Stored records:
_____

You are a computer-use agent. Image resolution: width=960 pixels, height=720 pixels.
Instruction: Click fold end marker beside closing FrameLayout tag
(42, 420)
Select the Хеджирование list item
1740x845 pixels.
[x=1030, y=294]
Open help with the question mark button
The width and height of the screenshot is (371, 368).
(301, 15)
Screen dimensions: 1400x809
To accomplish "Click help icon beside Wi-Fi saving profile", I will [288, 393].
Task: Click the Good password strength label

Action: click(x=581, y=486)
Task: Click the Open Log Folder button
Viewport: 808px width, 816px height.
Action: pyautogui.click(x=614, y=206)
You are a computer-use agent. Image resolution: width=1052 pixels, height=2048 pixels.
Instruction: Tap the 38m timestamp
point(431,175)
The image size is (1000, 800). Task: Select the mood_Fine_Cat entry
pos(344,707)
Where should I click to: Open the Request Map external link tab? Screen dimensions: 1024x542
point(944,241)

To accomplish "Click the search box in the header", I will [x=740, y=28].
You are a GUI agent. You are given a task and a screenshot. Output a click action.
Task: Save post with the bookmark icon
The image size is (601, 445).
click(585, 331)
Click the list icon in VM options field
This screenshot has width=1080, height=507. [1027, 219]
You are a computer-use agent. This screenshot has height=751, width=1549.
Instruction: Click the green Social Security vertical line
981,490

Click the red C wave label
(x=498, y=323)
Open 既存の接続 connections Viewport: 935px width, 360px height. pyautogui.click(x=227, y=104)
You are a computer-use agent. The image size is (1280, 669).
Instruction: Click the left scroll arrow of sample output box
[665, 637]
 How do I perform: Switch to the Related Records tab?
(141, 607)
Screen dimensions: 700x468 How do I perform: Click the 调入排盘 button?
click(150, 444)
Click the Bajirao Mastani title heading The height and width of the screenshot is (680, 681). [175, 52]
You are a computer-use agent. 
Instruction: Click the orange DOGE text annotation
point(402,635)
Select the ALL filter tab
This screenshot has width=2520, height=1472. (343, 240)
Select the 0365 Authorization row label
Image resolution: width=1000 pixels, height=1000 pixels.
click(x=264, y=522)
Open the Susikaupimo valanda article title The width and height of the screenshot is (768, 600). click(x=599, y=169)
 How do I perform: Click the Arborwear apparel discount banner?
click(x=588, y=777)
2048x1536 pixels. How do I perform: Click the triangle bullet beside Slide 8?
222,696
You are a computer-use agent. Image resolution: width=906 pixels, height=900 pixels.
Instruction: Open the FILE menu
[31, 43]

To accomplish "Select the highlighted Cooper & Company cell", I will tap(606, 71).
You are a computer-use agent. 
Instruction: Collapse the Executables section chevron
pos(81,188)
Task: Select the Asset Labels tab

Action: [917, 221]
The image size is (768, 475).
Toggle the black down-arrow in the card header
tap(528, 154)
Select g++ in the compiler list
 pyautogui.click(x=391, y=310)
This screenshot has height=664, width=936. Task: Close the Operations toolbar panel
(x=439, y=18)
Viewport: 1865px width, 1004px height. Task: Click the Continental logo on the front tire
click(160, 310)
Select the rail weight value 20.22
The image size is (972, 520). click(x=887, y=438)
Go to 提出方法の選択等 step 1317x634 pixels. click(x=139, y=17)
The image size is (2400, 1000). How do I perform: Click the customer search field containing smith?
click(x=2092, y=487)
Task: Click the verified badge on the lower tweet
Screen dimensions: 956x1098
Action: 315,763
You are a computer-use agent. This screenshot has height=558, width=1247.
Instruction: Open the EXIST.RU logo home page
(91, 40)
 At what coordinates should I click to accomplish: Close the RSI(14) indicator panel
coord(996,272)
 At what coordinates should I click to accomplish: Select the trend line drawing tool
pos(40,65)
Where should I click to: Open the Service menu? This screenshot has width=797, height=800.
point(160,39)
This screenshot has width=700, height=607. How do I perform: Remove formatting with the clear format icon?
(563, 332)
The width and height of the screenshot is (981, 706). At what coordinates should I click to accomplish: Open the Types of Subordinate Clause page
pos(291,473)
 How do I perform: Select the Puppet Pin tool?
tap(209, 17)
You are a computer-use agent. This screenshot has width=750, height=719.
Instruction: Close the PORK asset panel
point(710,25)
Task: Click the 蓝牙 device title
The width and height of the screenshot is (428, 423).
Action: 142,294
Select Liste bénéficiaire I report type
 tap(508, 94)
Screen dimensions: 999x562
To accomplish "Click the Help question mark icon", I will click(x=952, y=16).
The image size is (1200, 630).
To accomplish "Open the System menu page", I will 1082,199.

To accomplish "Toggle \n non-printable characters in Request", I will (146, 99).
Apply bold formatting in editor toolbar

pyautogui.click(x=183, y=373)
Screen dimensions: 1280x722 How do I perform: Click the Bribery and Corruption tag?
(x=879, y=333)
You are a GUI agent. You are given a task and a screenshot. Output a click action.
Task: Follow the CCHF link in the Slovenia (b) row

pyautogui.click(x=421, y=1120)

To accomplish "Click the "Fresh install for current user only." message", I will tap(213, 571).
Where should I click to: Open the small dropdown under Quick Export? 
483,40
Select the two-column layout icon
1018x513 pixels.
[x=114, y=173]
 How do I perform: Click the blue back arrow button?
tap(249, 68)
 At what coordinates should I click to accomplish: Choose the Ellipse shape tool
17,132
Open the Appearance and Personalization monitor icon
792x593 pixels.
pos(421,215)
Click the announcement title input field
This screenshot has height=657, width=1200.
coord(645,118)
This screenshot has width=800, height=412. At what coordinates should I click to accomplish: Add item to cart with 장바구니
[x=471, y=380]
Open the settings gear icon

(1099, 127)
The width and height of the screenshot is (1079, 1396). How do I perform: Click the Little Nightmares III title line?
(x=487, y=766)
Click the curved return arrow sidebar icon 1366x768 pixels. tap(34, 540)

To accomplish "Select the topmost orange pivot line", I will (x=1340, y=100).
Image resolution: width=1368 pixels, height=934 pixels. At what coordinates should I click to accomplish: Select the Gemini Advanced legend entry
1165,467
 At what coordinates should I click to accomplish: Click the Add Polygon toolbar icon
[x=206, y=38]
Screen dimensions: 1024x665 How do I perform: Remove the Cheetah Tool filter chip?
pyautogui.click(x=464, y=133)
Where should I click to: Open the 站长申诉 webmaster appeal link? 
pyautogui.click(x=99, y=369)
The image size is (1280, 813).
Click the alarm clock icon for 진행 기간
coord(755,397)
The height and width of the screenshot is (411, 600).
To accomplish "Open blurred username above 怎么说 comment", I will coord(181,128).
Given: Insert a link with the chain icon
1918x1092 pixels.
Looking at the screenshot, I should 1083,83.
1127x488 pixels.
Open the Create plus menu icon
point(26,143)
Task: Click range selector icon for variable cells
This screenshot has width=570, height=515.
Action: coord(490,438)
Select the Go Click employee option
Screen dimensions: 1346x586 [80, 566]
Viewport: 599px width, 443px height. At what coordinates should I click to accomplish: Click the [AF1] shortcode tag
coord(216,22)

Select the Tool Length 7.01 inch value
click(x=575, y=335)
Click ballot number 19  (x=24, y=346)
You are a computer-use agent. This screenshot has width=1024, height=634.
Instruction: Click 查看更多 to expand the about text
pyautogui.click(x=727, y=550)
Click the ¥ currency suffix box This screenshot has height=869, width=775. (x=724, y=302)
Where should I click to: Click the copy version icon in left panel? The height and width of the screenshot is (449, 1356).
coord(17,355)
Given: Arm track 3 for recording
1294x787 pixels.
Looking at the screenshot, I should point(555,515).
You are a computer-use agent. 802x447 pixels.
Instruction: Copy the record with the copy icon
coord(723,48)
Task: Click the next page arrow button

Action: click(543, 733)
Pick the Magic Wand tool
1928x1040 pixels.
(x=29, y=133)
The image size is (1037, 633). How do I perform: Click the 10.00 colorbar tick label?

_____

◆ PROBLEM ◆
Copy out every line of the data in which the word "question" is found.

◆ REPLY TO THE TASK ◆
Open help with the question mark button
To accomplish "Click the Help question mark icon", I will click(x=952, y=16).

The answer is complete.